Exercise aim ▸
Begin your transcription at the line containing "You are a computer-use" and continue it, word for word, to the final line below. Include only those lines and skip the pictures.

"""

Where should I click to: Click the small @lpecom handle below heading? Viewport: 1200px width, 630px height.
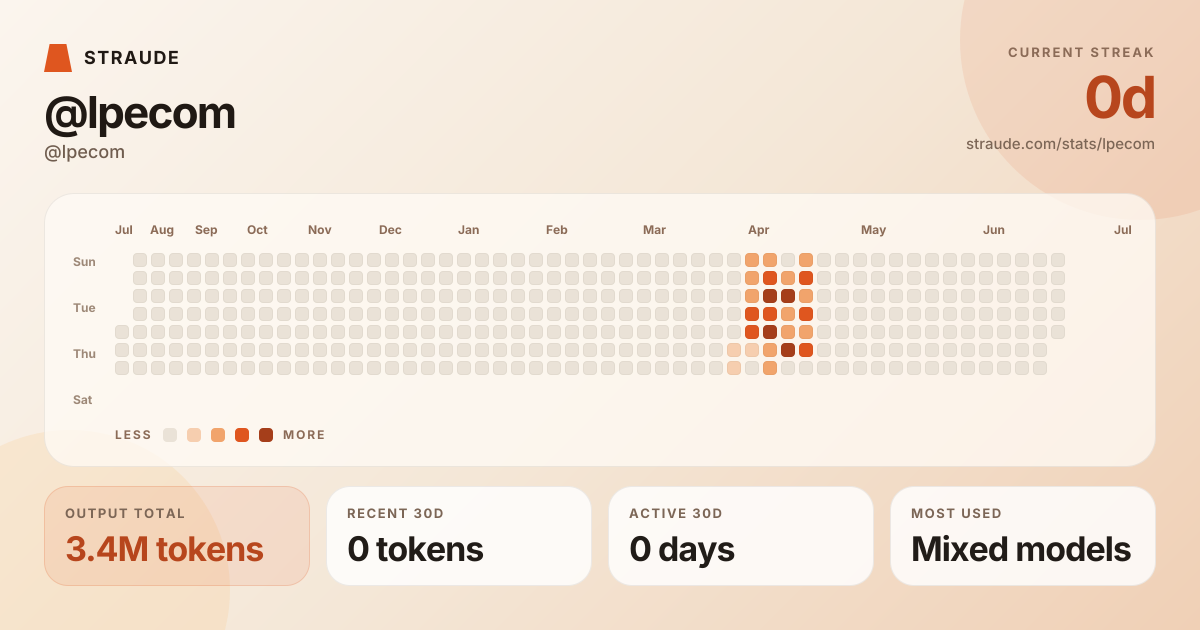coord(85,153)
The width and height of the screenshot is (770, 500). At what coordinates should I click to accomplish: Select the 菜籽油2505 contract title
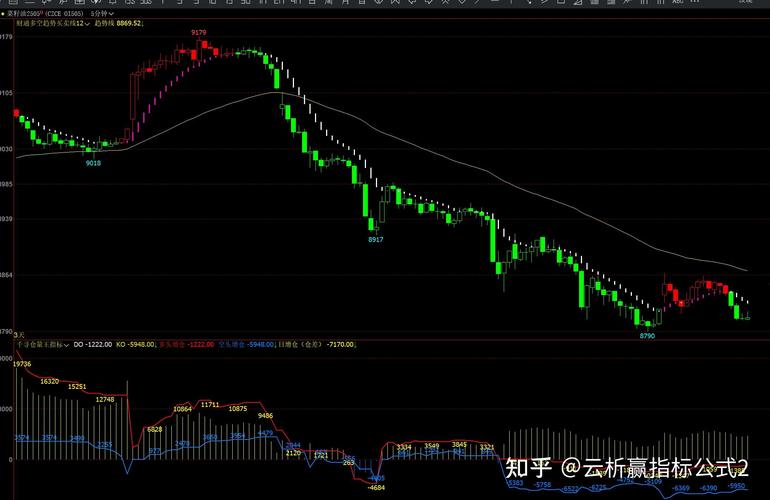31,15
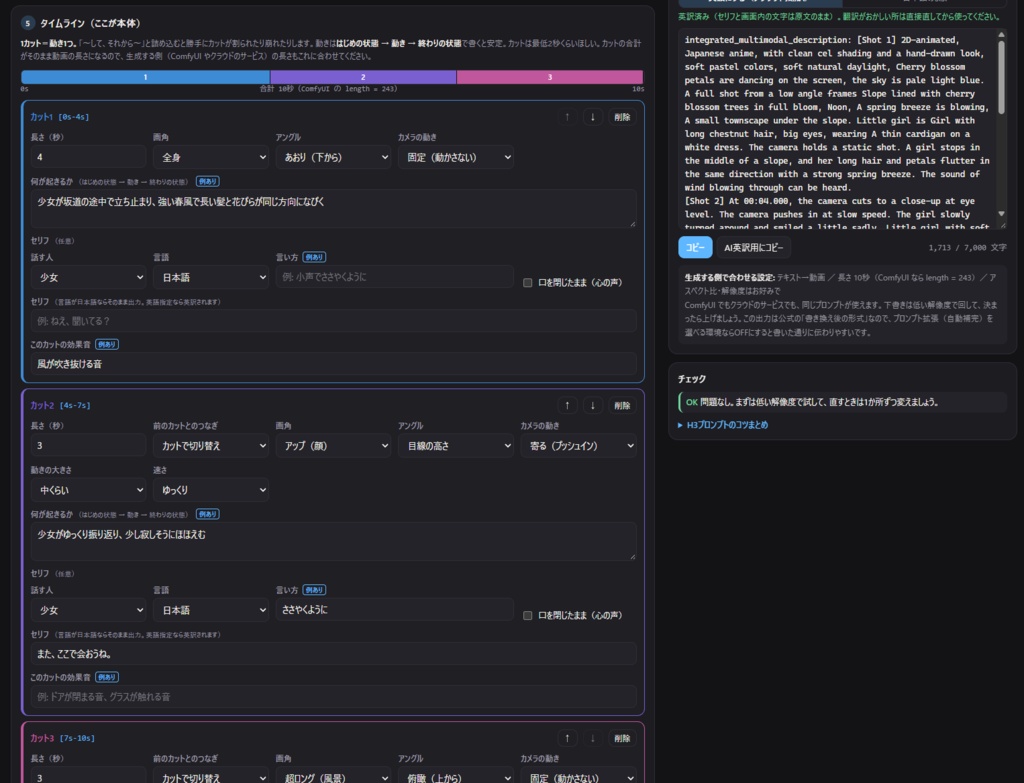Show example badge for Cut 1 何が起きるか

click(208, 182)
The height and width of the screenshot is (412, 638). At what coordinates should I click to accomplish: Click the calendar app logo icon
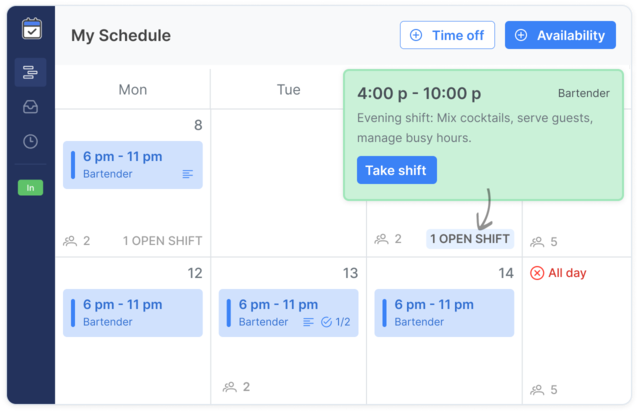(31, 29)
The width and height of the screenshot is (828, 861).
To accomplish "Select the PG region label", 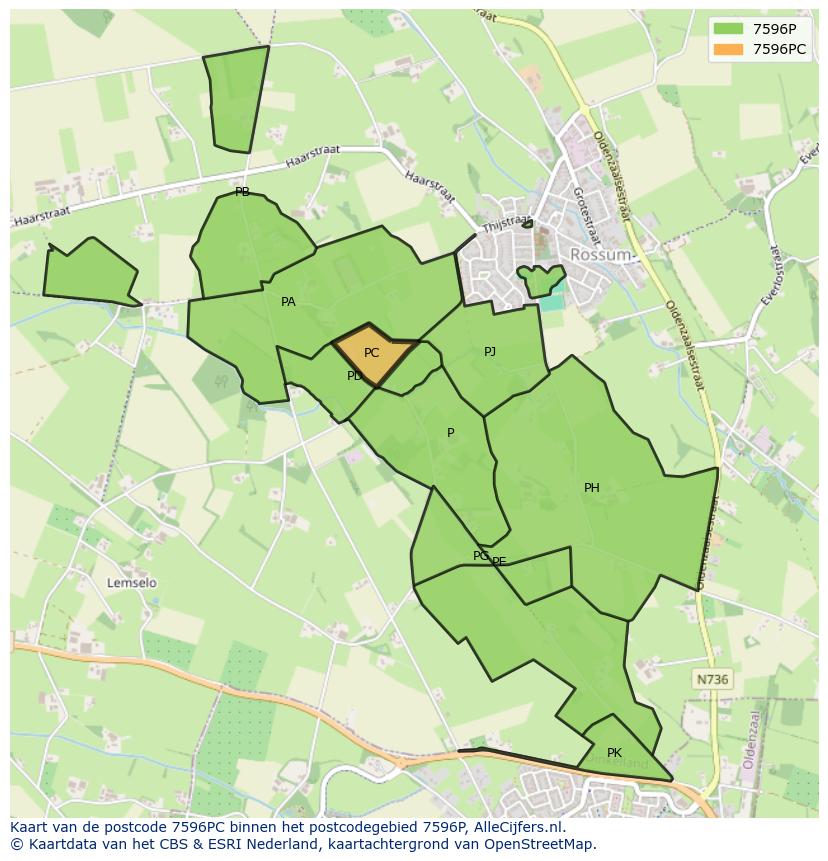I will pos(481,553).
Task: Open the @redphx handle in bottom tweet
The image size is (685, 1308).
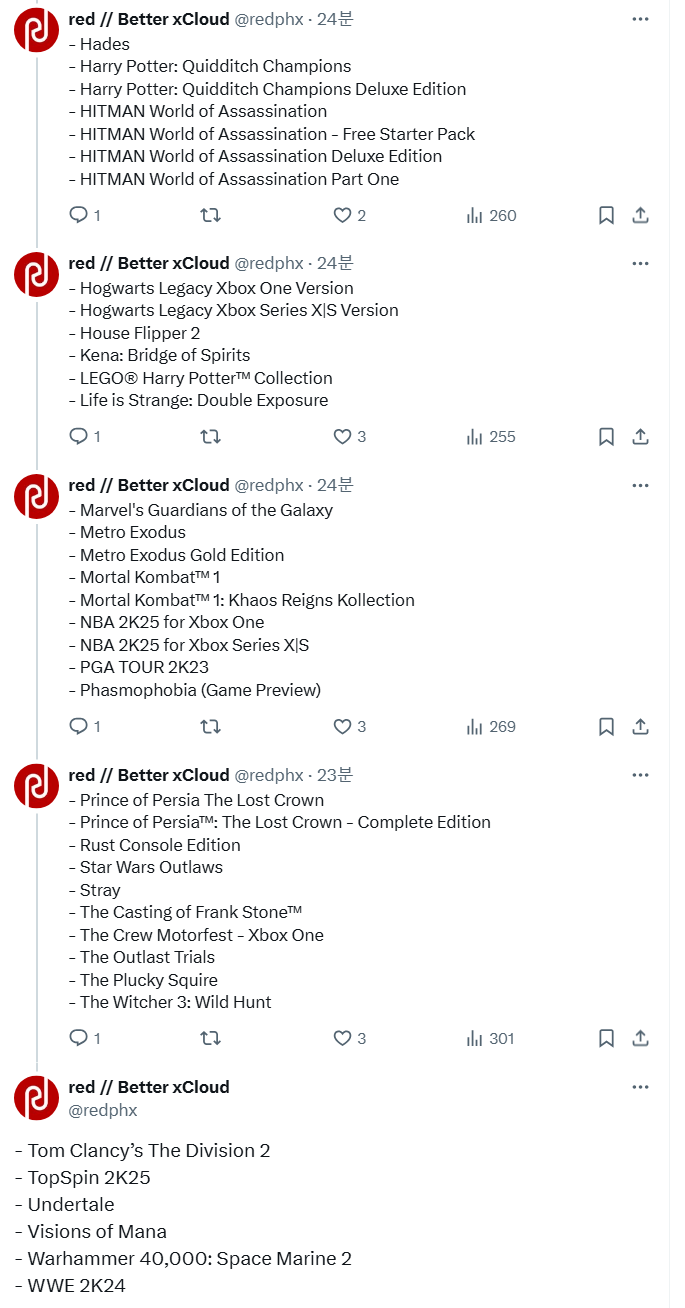Action: click(103, 1110)
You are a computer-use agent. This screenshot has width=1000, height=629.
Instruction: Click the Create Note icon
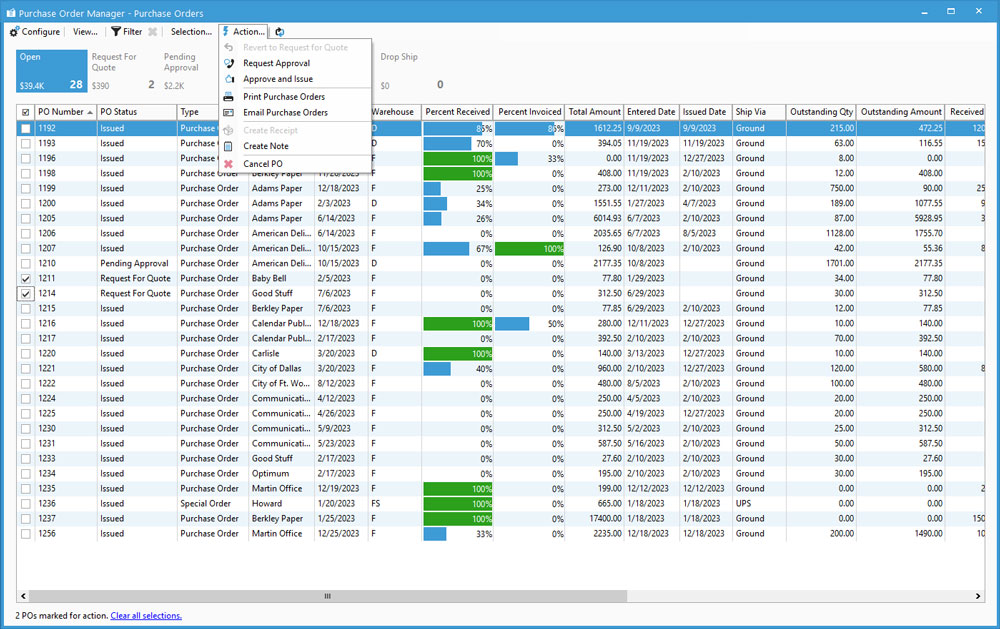click(x=229, y=146)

"""

Response ▸
You are a computer-use agent. This screenshot has width=1000, height=629.
Instruction: Click the Create Note icon
click(x=229, y=146)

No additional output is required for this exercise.